I re-labelled the dataset with RoboFlow, as many annotations were missing. Moreover, I split my dataset in two parts (training and validation) thanks to a GroupKFold (k=5
) on the video sequences. This avoids overfitting of our model during training. Indeed, we avoid that images of the same video sequence are found in both the training set and the validation set
For the preprocessing of the images I used a technique consisting in cutting the image into several tiles. I made this choice because the objects (starfish) represent on average less than 1%
of the image. So instead of having 1280x720
images I had 640x320
images. This allowed a faster training and more visible objects.
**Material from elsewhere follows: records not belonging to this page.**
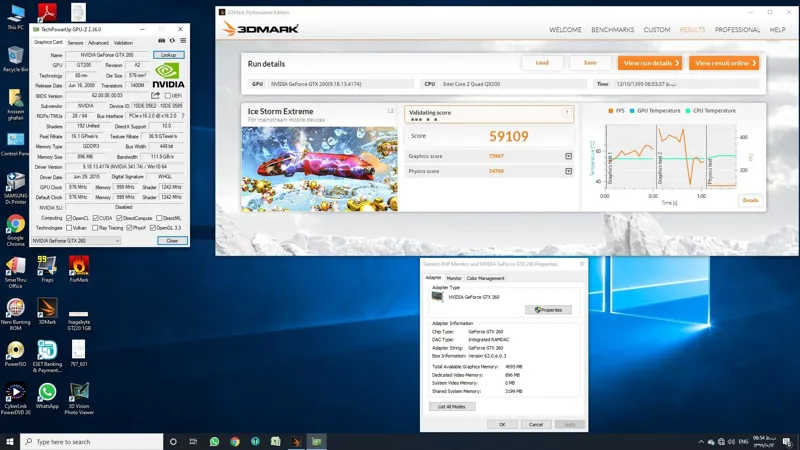Click the WhatsApp desktop icon
Image resolution: width=800 pixels, height=450 pixels.
click(x=47, y=393)

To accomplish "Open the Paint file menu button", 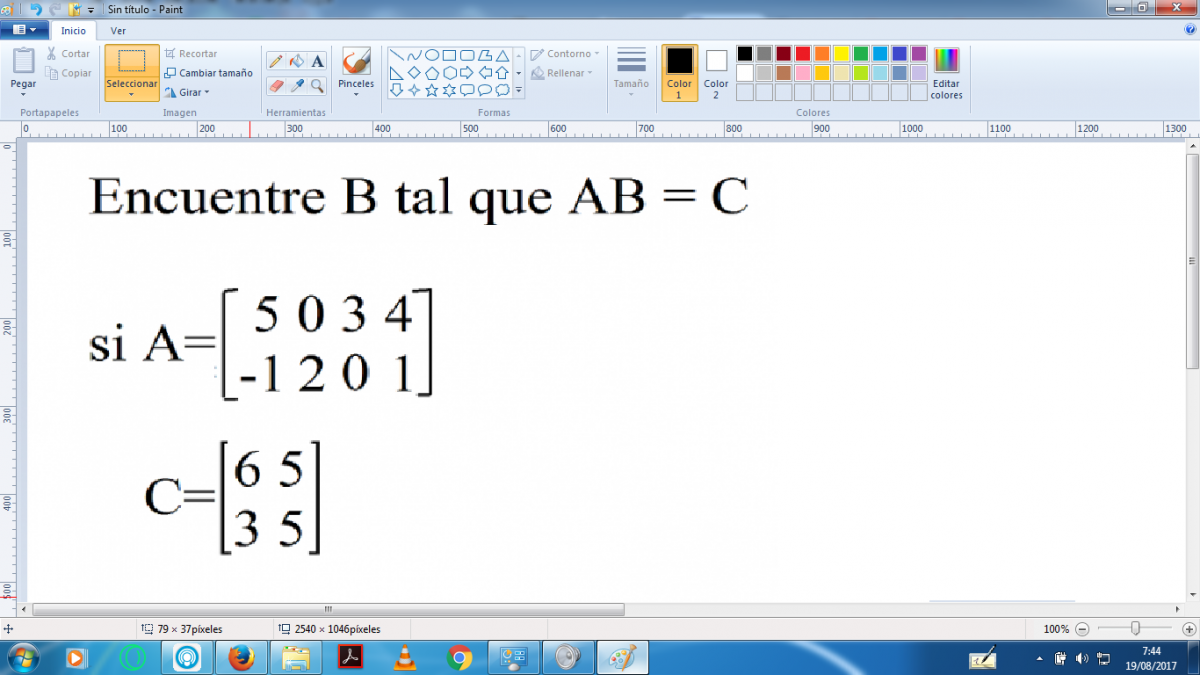I will [x=24, y=30].
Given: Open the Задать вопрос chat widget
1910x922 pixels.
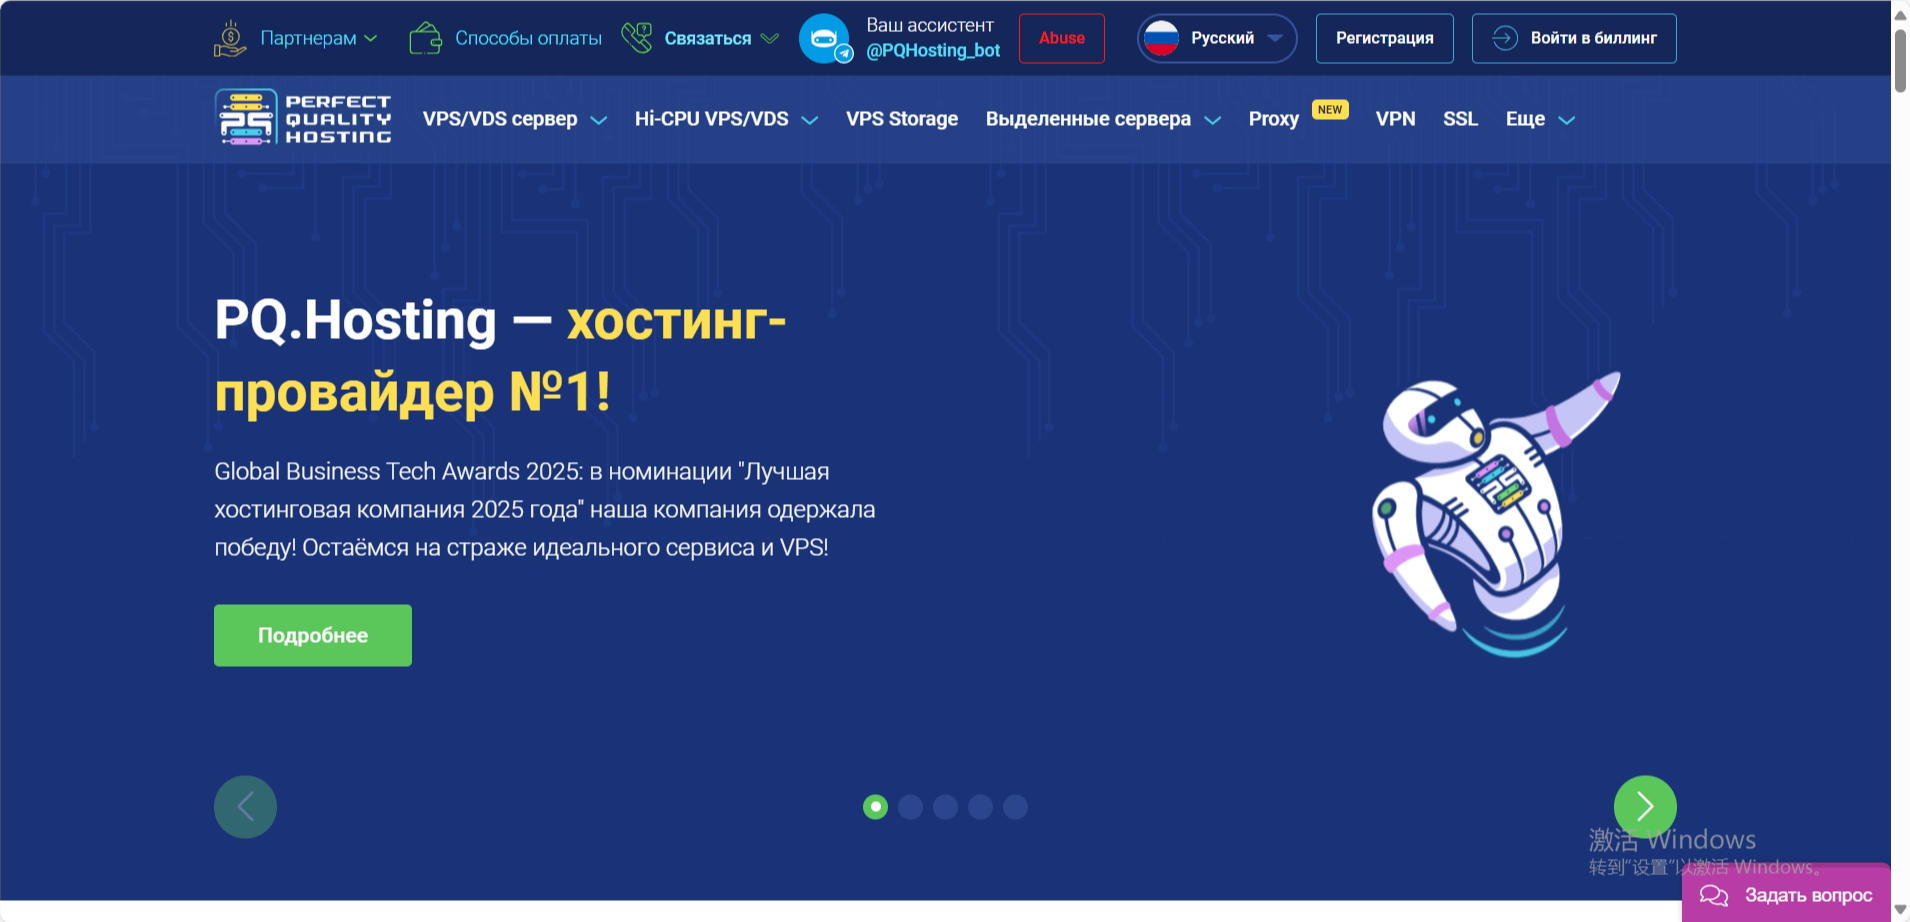Looking at the screenshot, I should (1786, 894).
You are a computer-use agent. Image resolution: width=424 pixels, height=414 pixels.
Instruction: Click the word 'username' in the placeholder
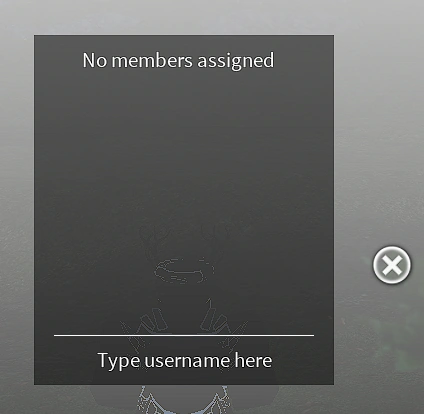[187, 360]
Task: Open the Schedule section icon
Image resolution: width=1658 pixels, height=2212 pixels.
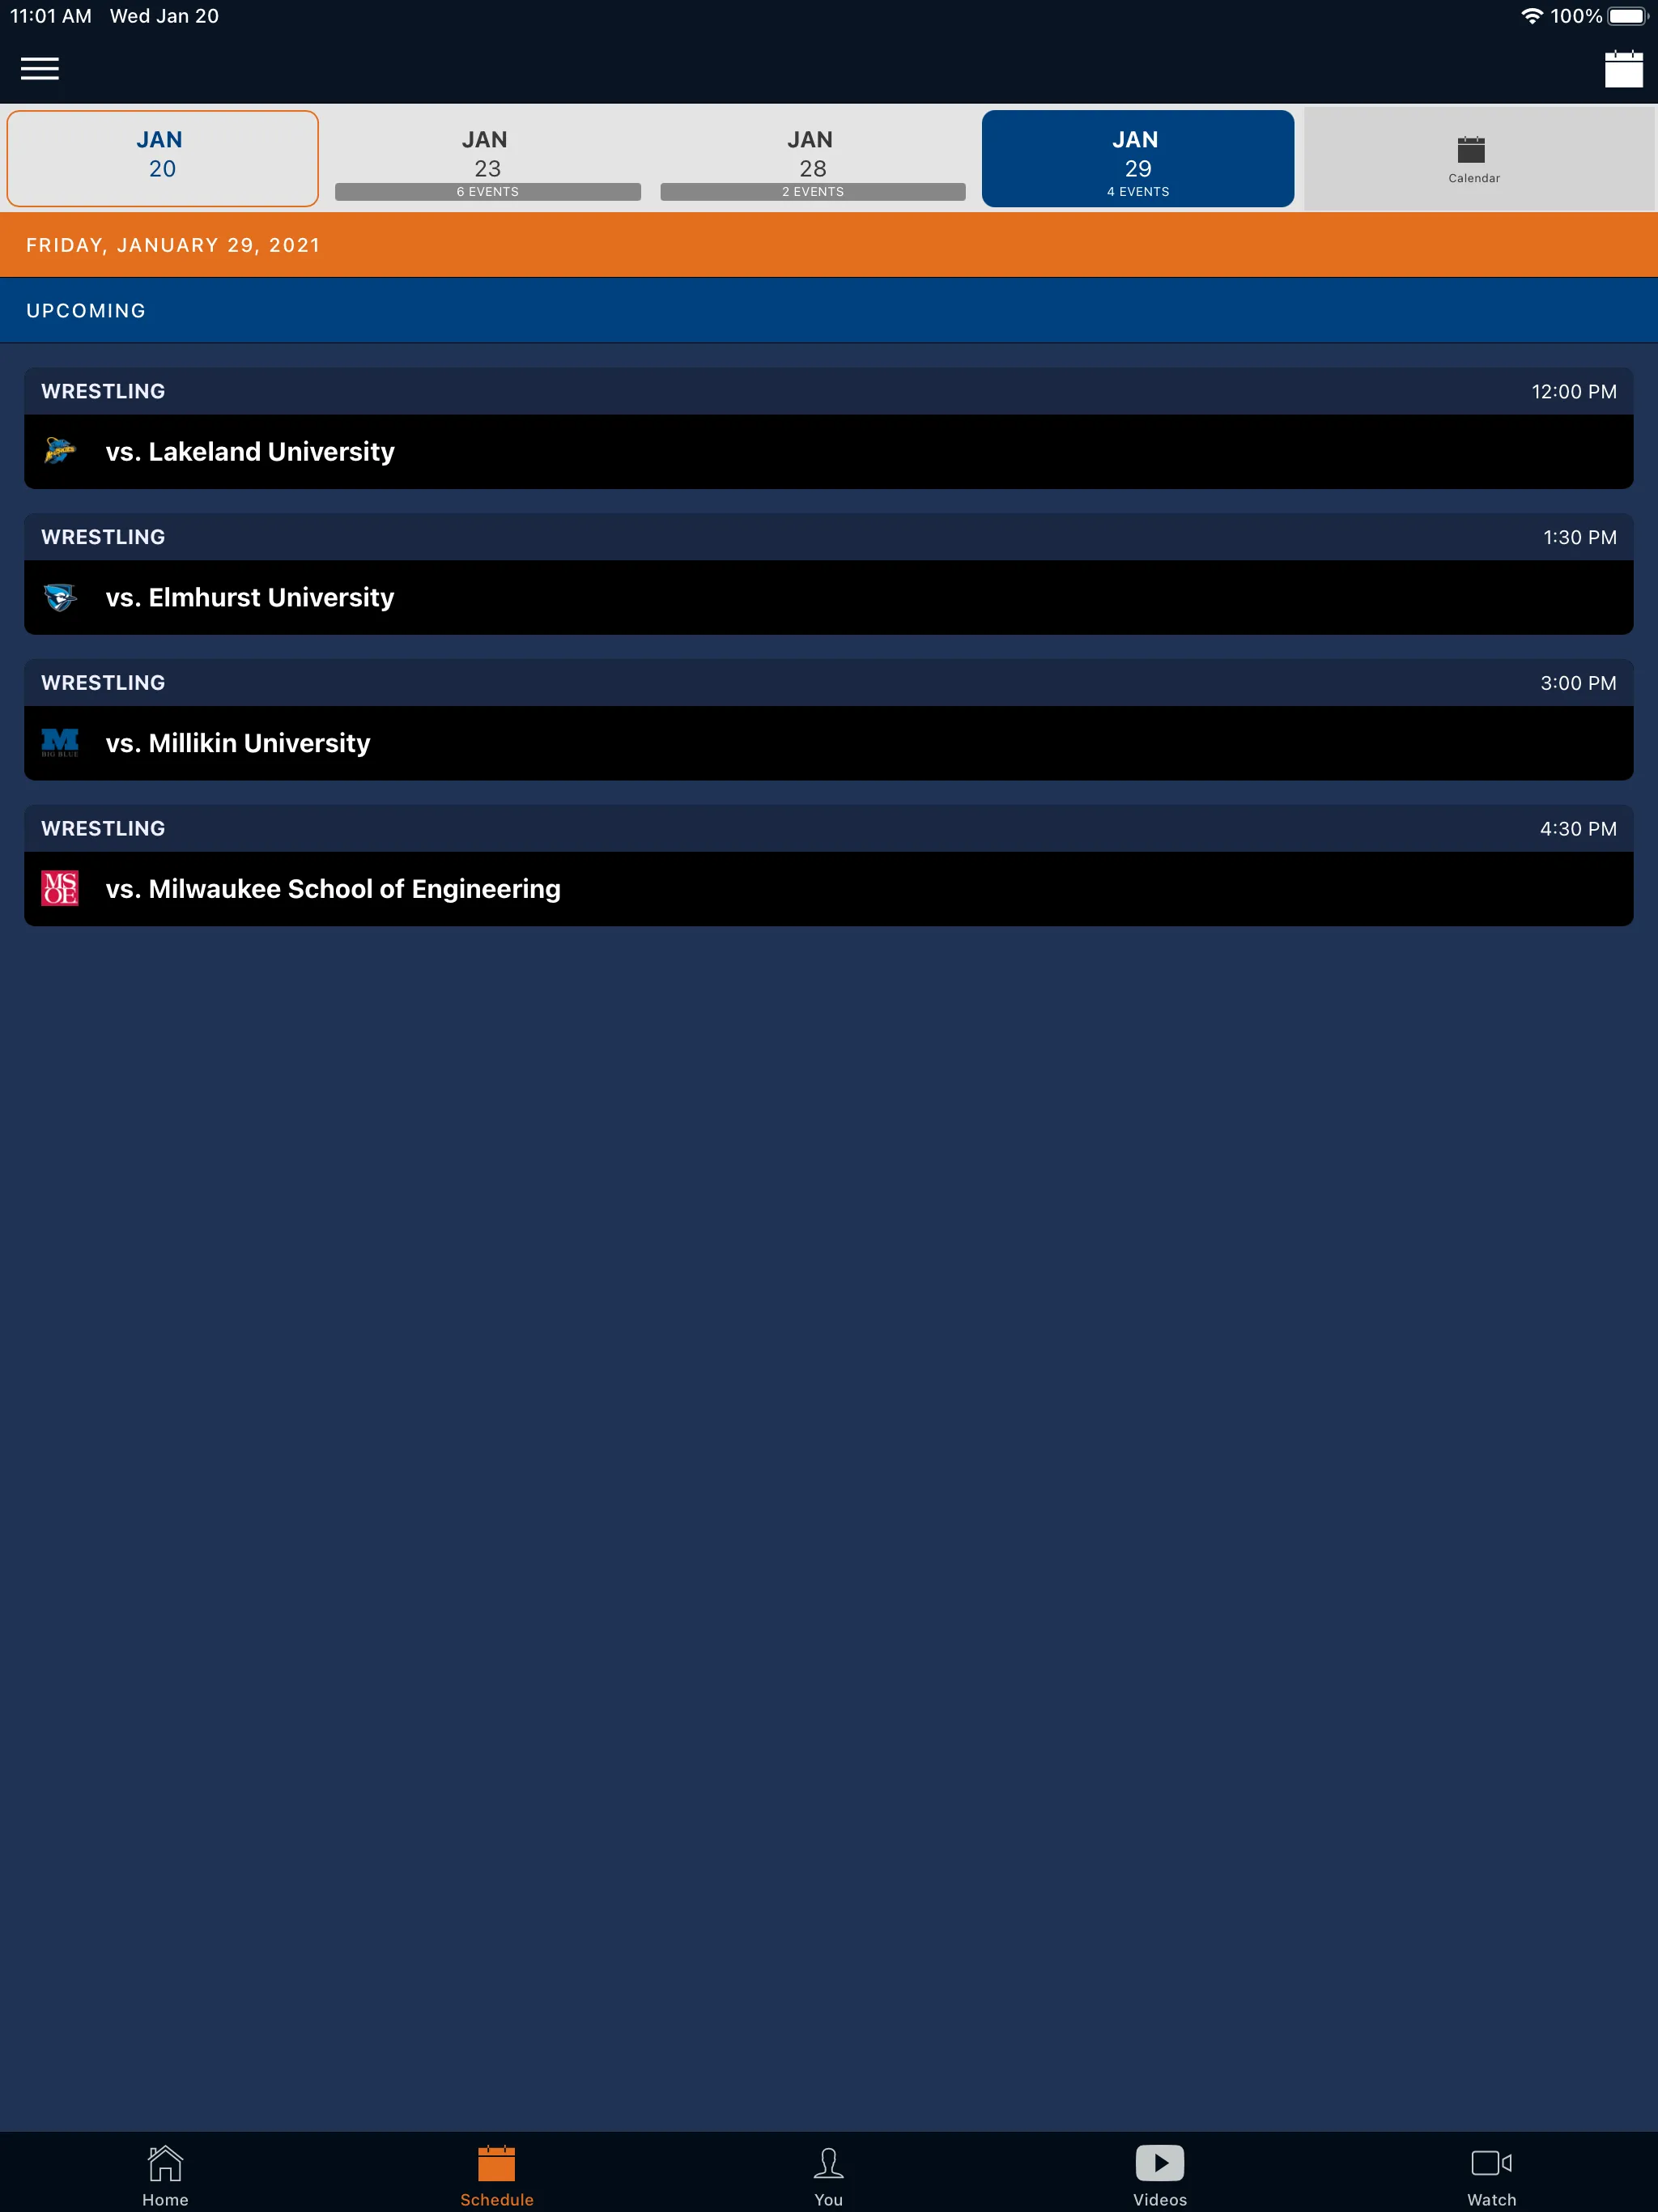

Here is an interesting research paper on the subject: The Power of Tiling for Small Object Detection
I decided to finetune a yolov5s
model by changing some hyperparameters of augmentations. Furthermore, my training images were image tiles (640x360) and my validation images were classic images (1280x720). The model choice metric was the F2 score
(modified in the yolov5 files)
I proceeded in two steps:
- First I made predictions in a classical way by adjusting the hyperparameters as well as possible (confidence, iou, tta, image resolution)
- Then I took my best model and added tracking with the library (norfair) which improved my results. Finally, I performed a model ensemble (WBF : Weighted-Boxes-Fusion), i.e. I merged the predictions of two models:
- A model trained with the image tiles
- A model trained with the classic images
The results were even better